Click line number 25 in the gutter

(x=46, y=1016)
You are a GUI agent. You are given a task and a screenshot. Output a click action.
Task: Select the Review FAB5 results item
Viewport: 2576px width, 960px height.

- - - - -

TASK INSTRUCTIONS | Rewrite the rows above, changing "gutter" to "margin" and leaving everything else unchanged.

FULL SOLUTION |
Click line number 25 in the margin

(x=46, y=1016)
You are a GUI agent. You are given a task and a screenshot. Output a click action.
Task: Select the Review FAB5 results item
Viewport: 2576px width, 960px height.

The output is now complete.